Major religious freedom law set to take effect, unless Supreme Court intervenes

Supporters of gay marriage in Mississippi are planning to file an appeal with the U.S. Supreme Court in a last-ditch bid to stop a sweeping religious freedom law from taking effect next week.

House Bill 1523, also known as the Protecting Freedom of Conscience from Government Discrimination Act, was passed and signed into law last year. Its implementation was delayed after court challenges, but the U.S. Court of Appeals for the 5th Circuit has refused to keep delaying the law. 

The measure is considered one of the most far-reaching state laws of its kind, after same-sex marriage became legal more than two years ago.

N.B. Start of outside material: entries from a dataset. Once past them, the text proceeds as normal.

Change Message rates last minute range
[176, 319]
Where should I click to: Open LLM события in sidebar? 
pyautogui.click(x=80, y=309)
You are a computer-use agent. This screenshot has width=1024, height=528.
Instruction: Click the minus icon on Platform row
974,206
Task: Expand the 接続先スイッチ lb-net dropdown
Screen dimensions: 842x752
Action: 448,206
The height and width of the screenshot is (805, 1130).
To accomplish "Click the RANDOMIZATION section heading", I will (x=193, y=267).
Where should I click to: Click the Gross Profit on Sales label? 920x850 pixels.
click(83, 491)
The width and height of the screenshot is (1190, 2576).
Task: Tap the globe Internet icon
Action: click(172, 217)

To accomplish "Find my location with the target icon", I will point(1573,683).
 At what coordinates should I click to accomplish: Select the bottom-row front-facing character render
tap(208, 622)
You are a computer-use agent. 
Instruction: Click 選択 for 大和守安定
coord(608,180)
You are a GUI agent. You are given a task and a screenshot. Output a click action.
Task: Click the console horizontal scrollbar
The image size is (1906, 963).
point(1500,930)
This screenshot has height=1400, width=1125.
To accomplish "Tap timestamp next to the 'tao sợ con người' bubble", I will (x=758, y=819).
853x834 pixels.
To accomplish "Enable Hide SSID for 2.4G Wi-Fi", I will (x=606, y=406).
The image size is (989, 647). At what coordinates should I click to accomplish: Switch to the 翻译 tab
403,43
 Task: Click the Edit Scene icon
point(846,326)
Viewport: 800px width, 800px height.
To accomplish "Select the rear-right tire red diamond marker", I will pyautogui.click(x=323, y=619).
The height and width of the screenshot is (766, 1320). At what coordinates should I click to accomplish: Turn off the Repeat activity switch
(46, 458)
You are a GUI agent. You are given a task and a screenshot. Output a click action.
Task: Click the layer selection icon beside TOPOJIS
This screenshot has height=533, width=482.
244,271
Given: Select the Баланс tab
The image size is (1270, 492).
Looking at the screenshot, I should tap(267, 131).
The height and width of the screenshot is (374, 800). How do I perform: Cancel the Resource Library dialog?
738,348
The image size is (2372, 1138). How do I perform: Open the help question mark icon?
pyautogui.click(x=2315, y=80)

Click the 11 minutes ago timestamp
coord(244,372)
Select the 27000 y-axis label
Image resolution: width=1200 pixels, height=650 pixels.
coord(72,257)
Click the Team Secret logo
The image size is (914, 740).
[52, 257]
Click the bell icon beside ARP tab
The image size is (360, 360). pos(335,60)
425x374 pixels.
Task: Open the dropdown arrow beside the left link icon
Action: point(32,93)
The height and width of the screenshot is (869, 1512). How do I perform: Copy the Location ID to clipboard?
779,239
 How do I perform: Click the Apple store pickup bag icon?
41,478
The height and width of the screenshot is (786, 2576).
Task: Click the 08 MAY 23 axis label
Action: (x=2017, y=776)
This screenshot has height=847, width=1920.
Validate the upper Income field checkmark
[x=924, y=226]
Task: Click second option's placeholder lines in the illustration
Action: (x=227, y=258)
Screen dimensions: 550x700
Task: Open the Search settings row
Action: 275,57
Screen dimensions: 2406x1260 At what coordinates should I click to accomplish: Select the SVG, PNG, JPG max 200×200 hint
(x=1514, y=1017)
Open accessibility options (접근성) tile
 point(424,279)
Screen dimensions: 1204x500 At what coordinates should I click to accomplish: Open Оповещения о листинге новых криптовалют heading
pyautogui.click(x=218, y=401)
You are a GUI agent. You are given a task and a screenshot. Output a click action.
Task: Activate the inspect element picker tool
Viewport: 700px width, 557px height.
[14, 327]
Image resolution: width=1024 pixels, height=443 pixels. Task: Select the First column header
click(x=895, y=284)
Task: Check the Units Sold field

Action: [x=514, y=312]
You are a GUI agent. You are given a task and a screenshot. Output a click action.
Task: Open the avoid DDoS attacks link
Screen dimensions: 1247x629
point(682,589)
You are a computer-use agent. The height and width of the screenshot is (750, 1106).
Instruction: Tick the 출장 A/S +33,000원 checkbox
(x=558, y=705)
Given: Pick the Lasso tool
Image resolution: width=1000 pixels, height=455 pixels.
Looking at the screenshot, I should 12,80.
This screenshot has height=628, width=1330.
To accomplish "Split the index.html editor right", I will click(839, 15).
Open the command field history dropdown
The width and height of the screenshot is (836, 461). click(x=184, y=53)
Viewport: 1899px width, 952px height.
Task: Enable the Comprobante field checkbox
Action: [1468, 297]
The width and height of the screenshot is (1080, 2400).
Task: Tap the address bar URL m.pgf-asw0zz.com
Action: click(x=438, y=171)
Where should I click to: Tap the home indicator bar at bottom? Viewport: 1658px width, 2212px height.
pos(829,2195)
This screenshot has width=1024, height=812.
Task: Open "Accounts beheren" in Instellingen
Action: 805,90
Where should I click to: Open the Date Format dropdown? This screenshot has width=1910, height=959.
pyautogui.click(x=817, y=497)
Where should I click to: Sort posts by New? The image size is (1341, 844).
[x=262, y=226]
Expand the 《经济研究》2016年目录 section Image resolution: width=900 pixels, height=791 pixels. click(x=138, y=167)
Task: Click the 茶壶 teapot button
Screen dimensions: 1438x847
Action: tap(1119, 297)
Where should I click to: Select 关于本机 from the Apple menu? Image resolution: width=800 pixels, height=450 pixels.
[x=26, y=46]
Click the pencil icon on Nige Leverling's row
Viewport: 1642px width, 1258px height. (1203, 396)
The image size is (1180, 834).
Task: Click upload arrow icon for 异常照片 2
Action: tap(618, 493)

The law would protect court clerks who use religious objections to recuse themselves from issuing marriage licenses to gay couples. It also would protect businesses who deny services to the LGBT community. Republican Gov. Phil Bryant says it aims protect those who fear being punished for their religious beliefs.

Religious beliefs and moral convictions protected by the act include the beliefs that marriage is defined as a union between a man and a woman, that sex should only take place in such a marriage, and that a person’s gender at birth cannot be changed.

“As I have said from the beginning, this law was democratically enacted and is perfectly constitutional,” Bryant said in a statement to Fox News. “The people of Mississippi have the right to ensure that all of our citizens are free to peacefully live and work without fear of being punished for their sincerely held religious beliefs.”

The Mississippi Center for Justice along with Lambda Legal, a national legal organization that advocates for the civil rights of the LGBT community, are now in the process of appealing the case to the U.S. Supreme Court.

The law will go in to effect on Oct. 10 unless the high court decides to intervene. The U.S. Court of Appeals for the 5th Circuit earlier declined to continue delaying the law because plaintiffs could not prove they were harmed, according to court documents.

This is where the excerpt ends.